──────── DATA SHOWN ────────

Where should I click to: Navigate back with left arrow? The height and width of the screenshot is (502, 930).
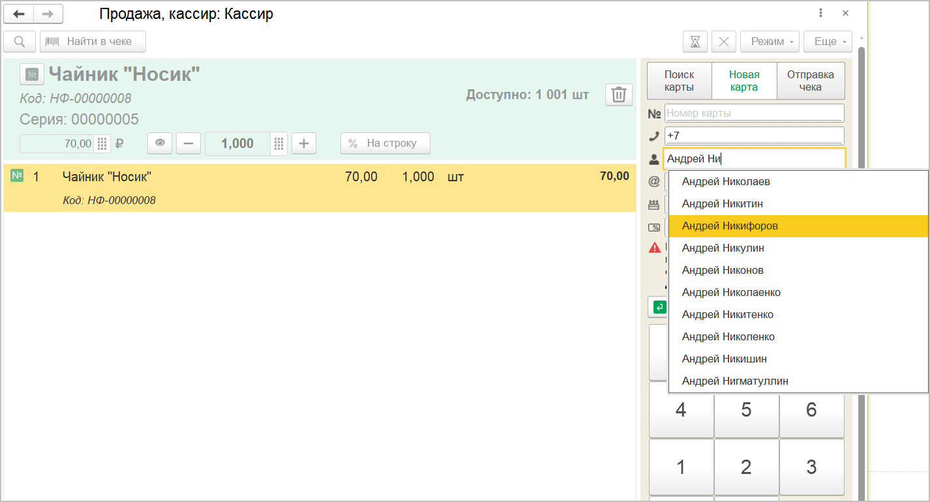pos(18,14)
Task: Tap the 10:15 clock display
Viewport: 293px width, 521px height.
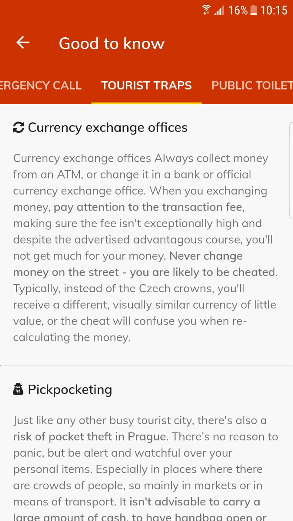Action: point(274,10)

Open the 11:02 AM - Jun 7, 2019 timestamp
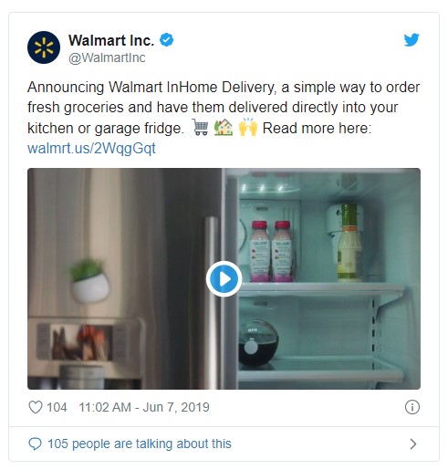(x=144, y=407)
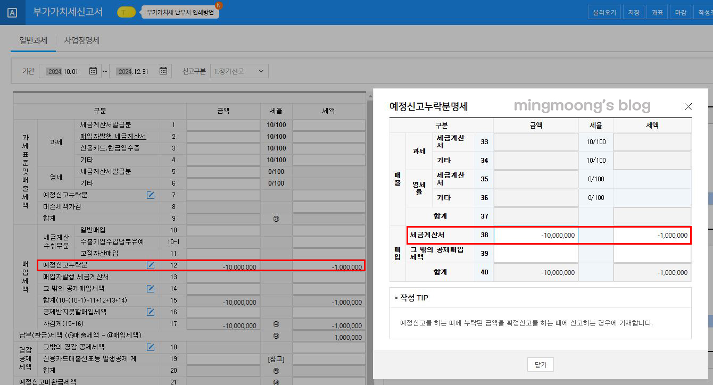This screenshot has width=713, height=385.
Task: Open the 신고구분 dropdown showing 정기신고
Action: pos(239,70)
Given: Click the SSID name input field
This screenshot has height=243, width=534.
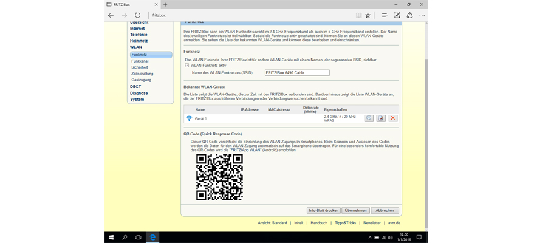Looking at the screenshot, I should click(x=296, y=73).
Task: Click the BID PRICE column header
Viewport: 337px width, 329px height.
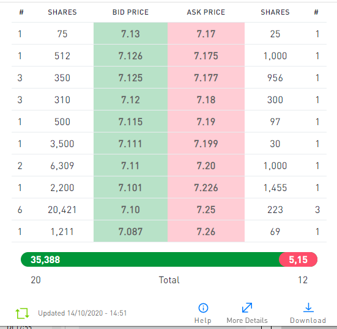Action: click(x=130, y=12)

────────

_PROBLEM REQUIREMENTS_: Set down the records word for word from their very beginning through the line that contains "Action: point(274,10)", including that line, and leave the pictures out of your answer.

_TASK SOLUTION_:
Where should I click to: Navigate back with left arrow? The height and width of the screenshot is (502, 930).
pos(18,14)
Task: Tap the 10:15 clock display
Viewport: 293px width, 521px height.
Action: point(274,10)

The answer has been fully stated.